La sentencia asume la interpretación del ensañamiento hecha por los jueces populares.
El Tribunal Supremo ha dado la razón al veredicto de un tribunal del jurado de Barcelona y ha confirmado la condena a 22 años y medio de cárcel impuesta al asesino de su compañera, a la que propinó 17 golpes en la cabeza antes de estrangularla. El Supremo anula la sentencia del Tribunal Superior de Justicia de Cataluña que rebajó en siete años la pena impuesta por entender que no se produjo ensañamiento ni alevosía.

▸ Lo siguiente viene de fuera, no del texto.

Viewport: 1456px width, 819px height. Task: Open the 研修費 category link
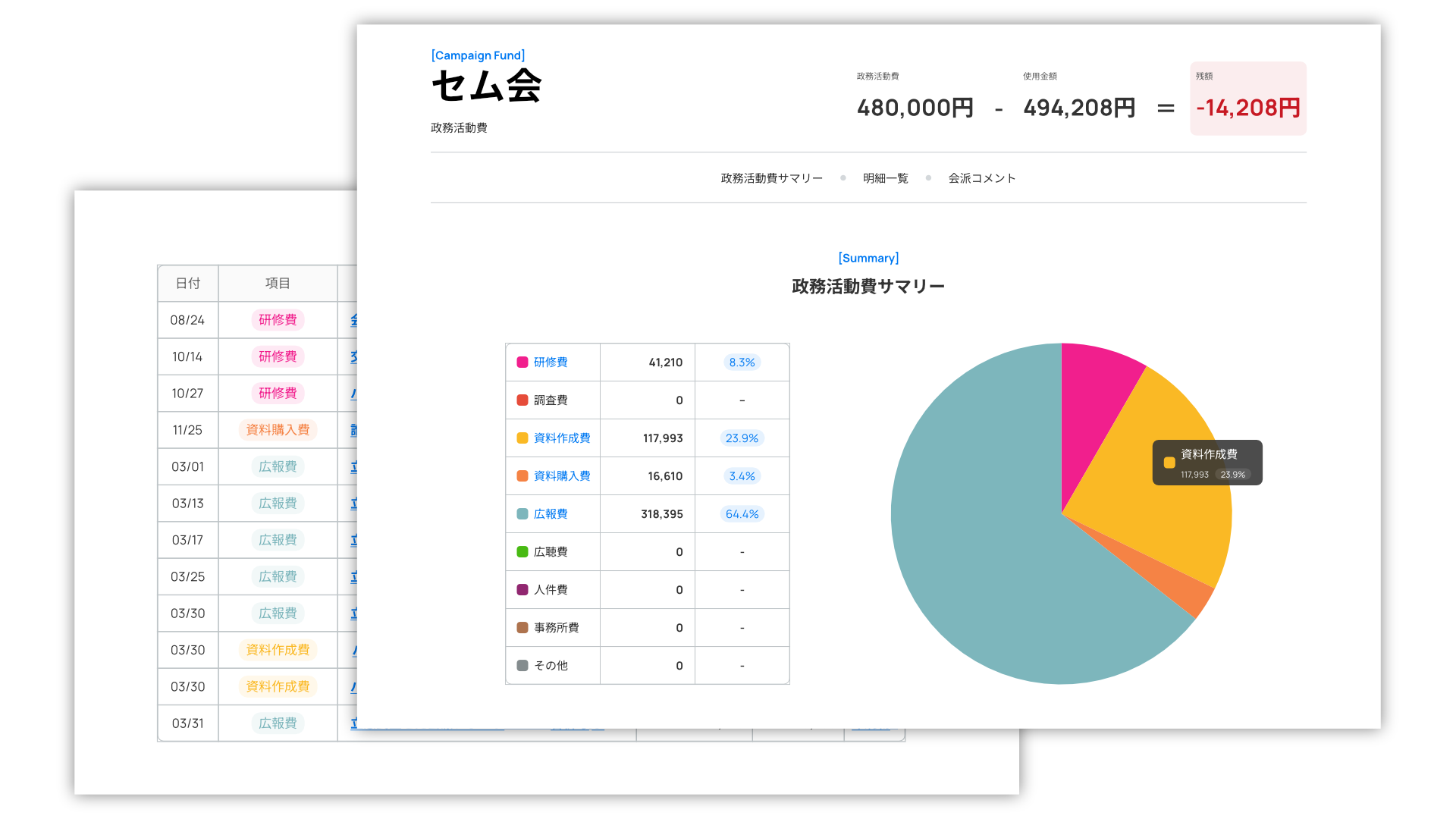coord(551,362)
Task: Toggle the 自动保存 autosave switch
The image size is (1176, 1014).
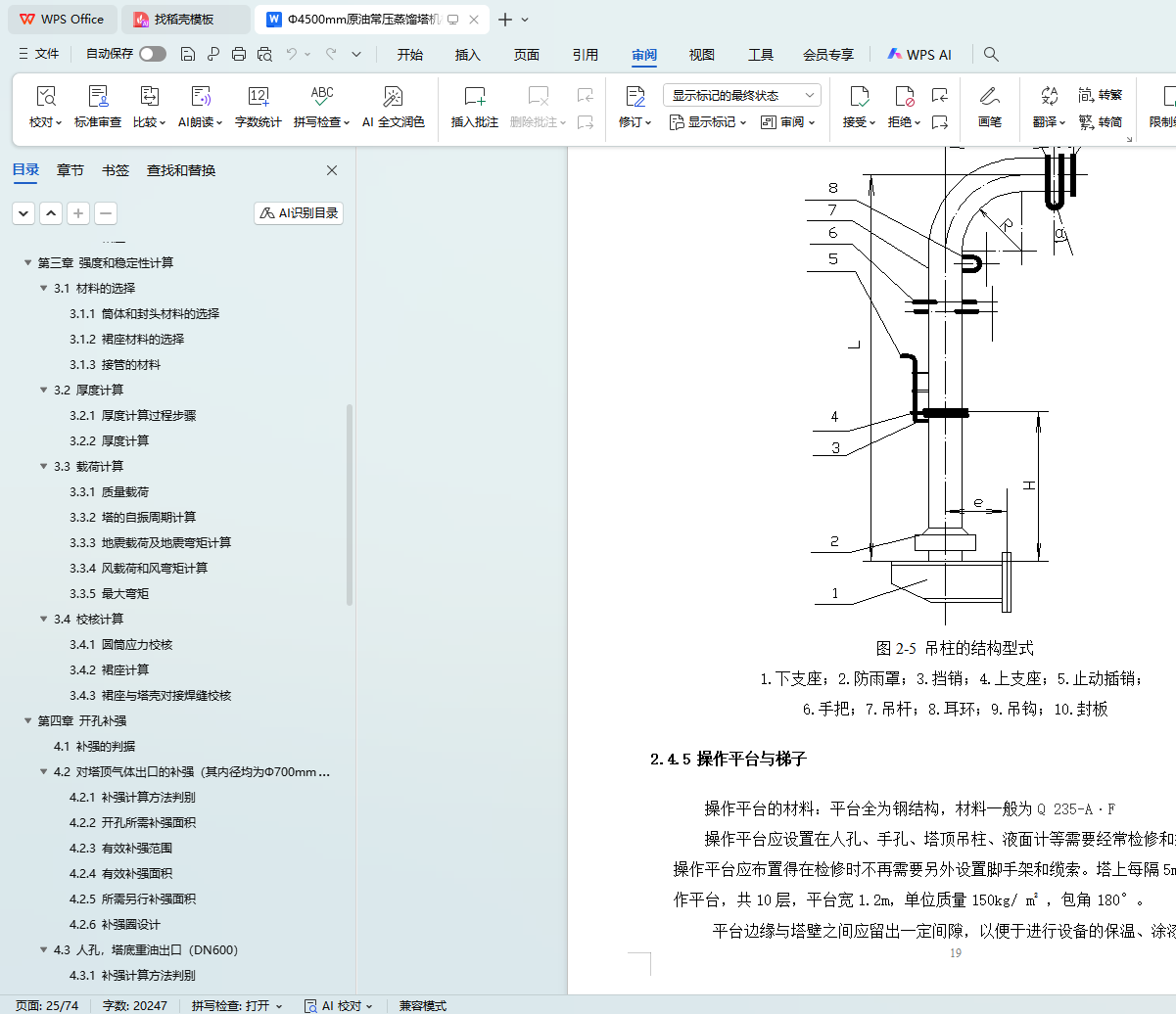Action: (x=153, y=55)
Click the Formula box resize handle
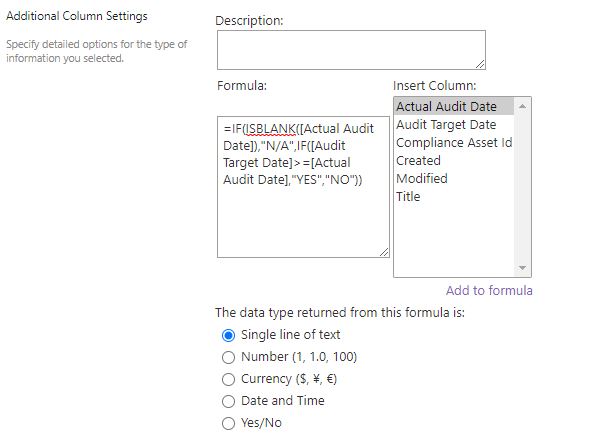This screenshot has height=447, width=605. pyautogui.click(x=384, y=252)
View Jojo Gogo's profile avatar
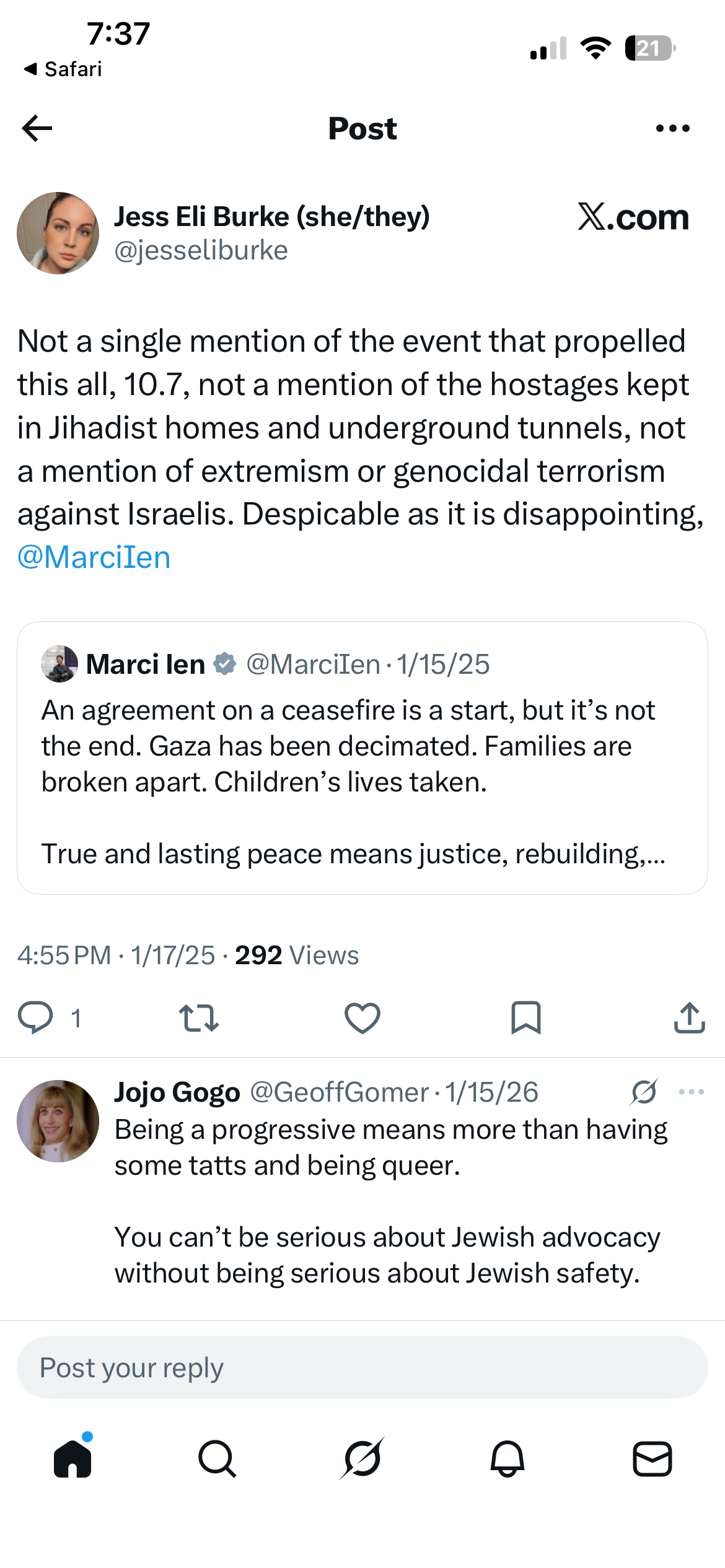This screenshot has width=725, height=1568. [58, 1121]
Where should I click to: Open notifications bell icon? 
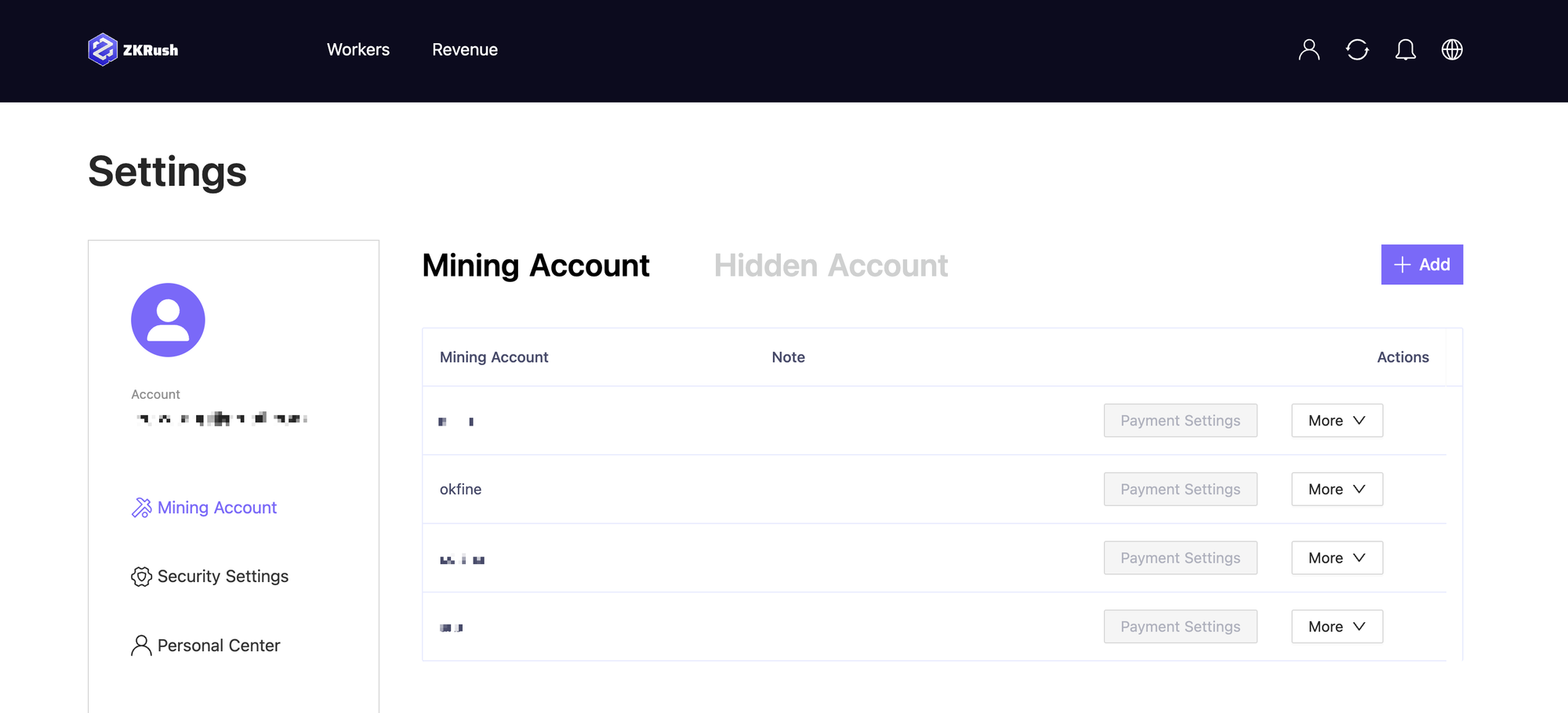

Según la inicial sentencia, de 28 de diciembre de 1999 -día de los Santos Inocentes-, los hechos ocurrieron en septiembre de 1997 en una fonda de Sabadell (Barcelona) en donde Rafael R. A. golpeó 17 veces en la cabeza a su compañera, a la que produjo otras tantas heridas, con objeto de, 'además de causarle la muerte, aumentarle deliberada e inhumanamente el dolor, causándole males innecesarios para conseguir dicho resultado'.
El Tribunal Superior catalán, sin modificar los hechos probados, eliminó la agravante de ensañamiento por estimar que no concurre su elemento subjetivo (la intención del autor de causar un daño innecesario a la víctima), consideró inexistente la agravante de alevosía (asegurar la comisión del delito sin riesgo para el que lo comete) y excluyó la agravante de parentesco por falta de una relación estable.
Por el contrario, la sentencia del Supremo, de la que ha sido ponente el magistrado Carlos Granados, rechaza los argumentos del máximo tribunal catalán y confirma punto por punto las apreciaciones de la sentencia congruente con el veredicto del tribunal del jurado.